With the advent of CRISPR-Cas9, the primary bottleneck in genome editing is no longer the nuclease. Among the remaining challenges is the ability to identify and isolate cells in which the desired genetic or epigenetic events have occurred. This is of particular concern for cell types or procedures in which the frequency of successful genome edits is low, such as homology directed repair (HDR) in primary cells and stem cells. Indeed, a considerable portion of the time required for genome editing is often the isolation of cells with the desired genotype.
Tethering fluorescent proteins to DNA-binding proteins, including catalytically dead Cas9 (dCas9), creates molecular probes of specific DNA sequences in living cells. However, it is important that such probes are “always on,” meaning that it is impossible to distinguish between a probe bound to a target site from one floating free in the nucleus. For that reason, the use of such probes has been limited to regions containing tandemly repeated sequences or using 26–37 gRNAs. Such a system would not be useful to detect unique DNA edits.

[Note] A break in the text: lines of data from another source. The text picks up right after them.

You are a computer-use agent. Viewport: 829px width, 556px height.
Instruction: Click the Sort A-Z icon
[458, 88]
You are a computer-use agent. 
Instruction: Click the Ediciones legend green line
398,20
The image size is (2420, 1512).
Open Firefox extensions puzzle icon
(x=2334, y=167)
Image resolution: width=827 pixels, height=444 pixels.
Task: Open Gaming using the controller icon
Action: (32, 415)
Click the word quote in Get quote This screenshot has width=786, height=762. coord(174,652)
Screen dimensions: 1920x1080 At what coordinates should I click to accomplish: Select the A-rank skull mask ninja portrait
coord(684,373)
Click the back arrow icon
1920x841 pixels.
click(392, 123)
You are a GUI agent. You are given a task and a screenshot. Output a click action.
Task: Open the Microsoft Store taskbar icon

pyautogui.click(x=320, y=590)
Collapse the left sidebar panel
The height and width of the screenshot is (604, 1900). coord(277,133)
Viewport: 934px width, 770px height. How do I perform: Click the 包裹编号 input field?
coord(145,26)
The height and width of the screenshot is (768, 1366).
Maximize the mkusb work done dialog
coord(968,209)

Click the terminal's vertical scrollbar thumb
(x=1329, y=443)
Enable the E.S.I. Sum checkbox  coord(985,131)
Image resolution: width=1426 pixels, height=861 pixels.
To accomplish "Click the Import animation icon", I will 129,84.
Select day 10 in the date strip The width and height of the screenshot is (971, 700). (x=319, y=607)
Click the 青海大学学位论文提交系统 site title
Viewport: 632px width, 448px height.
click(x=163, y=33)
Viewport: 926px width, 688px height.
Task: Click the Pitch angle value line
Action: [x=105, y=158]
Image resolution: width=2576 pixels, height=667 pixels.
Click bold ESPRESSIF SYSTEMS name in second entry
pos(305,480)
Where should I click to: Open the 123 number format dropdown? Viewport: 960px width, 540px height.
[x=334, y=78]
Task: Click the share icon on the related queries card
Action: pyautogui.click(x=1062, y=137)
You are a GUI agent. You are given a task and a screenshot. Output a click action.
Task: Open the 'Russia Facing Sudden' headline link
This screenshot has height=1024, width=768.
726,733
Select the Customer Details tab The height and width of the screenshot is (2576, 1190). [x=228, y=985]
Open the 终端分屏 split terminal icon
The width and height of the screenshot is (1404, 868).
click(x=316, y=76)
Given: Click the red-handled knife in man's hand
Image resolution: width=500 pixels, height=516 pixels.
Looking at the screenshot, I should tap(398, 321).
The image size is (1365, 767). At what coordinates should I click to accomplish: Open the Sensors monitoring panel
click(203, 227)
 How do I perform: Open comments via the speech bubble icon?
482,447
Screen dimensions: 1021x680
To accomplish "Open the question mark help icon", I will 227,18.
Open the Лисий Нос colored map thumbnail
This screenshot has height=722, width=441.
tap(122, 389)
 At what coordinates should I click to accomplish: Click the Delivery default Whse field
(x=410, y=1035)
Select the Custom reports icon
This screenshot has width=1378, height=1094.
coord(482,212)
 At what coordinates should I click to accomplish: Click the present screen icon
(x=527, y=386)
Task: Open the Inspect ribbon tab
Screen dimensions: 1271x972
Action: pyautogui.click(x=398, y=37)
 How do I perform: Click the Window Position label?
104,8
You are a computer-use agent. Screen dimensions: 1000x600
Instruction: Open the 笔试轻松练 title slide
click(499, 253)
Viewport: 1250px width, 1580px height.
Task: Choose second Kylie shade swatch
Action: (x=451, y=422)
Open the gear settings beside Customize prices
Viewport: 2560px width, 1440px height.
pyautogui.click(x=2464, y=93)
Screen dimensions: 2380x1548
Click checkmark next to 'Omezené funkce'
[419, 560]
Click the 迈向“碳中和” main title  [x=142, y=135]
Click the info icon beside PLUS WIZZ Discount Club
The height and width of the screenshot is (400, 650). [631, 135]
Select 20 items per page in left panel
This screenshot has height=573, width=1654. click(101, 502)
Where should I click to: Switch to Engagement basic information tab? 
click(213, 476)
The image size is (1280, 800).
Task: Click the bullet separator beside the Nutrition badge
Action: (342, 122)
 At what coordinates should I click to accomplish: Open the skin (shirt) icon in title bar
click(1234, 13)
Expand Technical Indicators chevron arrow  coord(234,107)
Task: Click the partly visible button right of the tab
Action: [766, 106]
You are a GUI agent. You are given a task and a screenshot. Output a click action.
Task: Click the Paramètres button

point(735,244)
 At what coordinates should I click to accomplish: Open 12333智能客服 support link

The scientific premise of this study is that the use of “turn-on” probes can reduce the number of tandem binding sites in the genome to one unique site, allowing interrogation of the sequence of an individual genomic locus. In principle, one could apply such probes to a pool of treated cells, then use fluorescent microscopy, flow cytometry, or a similar detection system to isolate specifically modified cells. The use of split-reporters to detect genetic changes in living cells could potentially impact many users around the world. The outcome of these experiments could be a transformative step forward in the efficiency of genome editing.